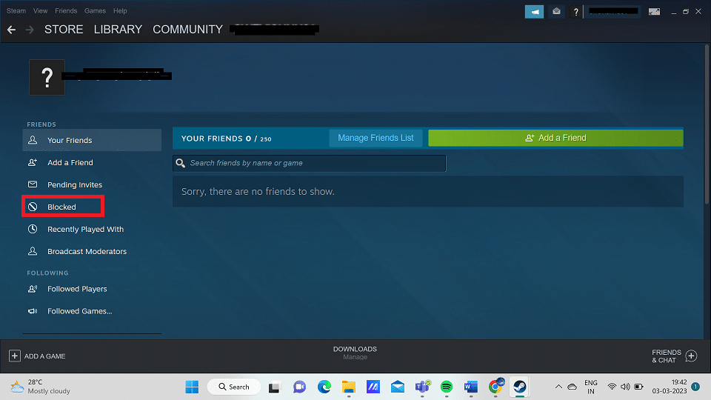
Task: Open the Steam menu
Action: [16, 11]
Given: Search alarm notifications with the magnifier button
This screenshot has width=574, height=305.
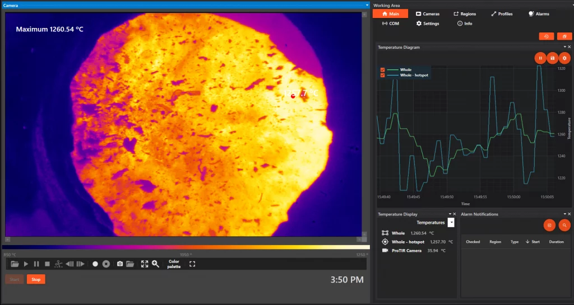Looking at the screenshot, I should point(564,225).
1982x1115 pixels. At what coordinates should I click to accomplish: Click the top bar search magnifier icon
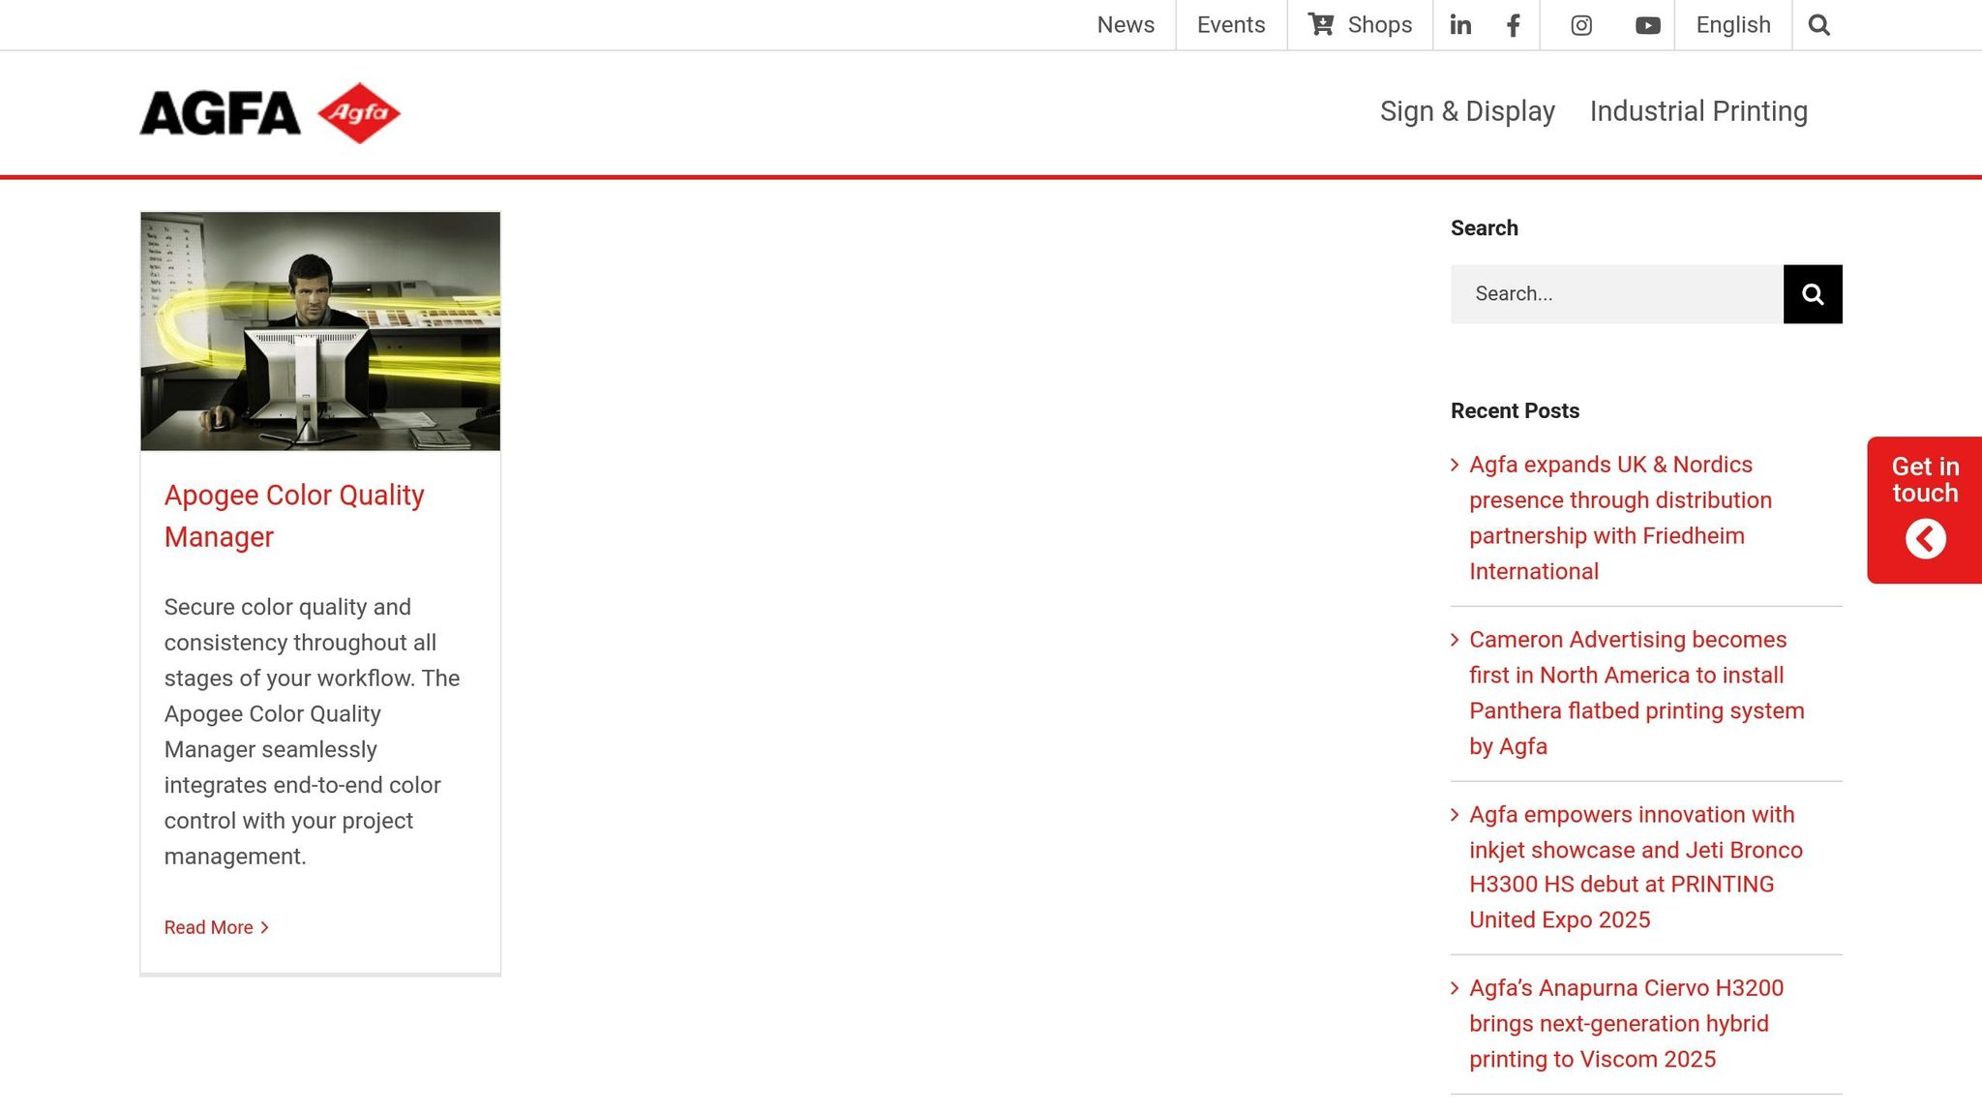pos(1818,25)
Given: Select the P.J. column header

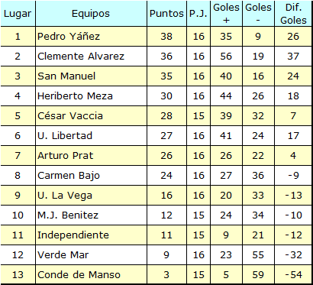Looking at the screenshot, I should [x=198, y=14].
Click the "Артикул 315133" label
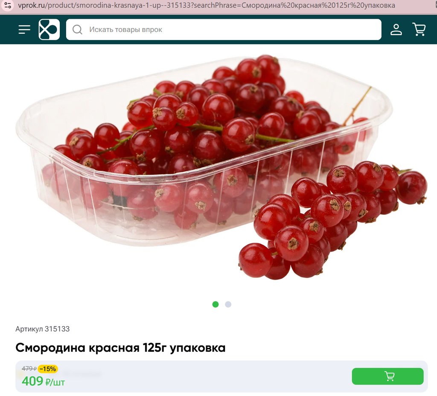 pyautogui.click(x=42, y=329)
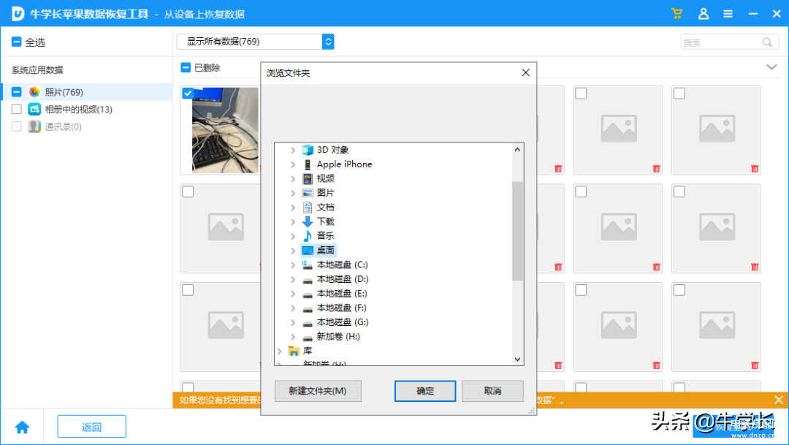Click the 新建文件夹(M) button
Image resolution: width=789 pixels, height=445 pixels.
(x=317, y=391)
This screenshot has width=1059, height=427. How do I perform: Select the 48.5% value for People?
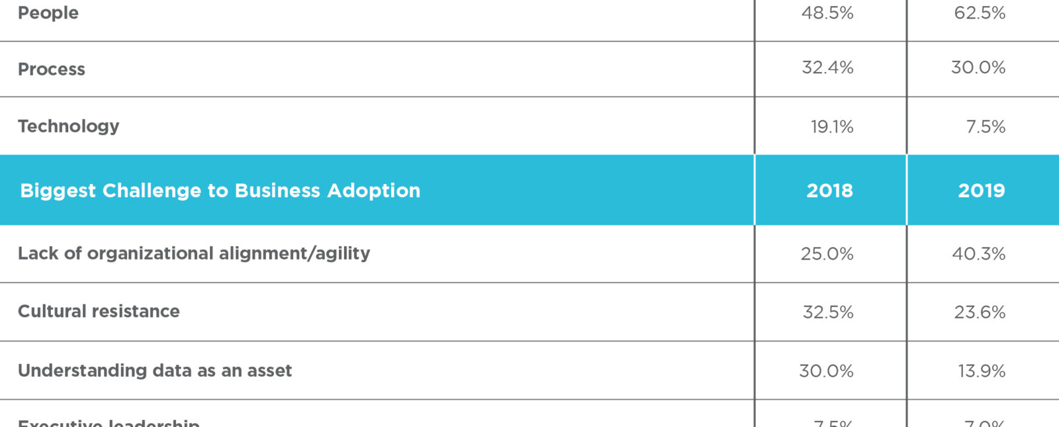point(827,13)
━━━━━━━━━━━━━━━━
Exercise objective: Copy out every row above with "Given" replaced by "Goal" and nothing else changed. Leave the pictures out.

Exercise answer:
Task: Open the Steam menu
Action: [16, 11]
Goal: Search alarm notifications with the magnifier button
This screenshot has width=574, height=305.
Looking at the screenshot, I should point(564,225).
1982x1115 pixels. At what coordinates should I click to accomplish: Click the top bar search magnifier icon
pos(1818,25)
Goal: Select the P.J. column header

Looking at the screenshot, I should [x=198, y=14].
Click the "Артикул 315133" label
 pyautogui.click(x=42, y=329)
Click the 新建文件夹(M) button
Image resolution: width=789 pixels, height=445 pixels.
(x=317, y=391)
This screenshot has width=1059, height=427. How do I perform: Select the 48.5% value for People?
point(827,13)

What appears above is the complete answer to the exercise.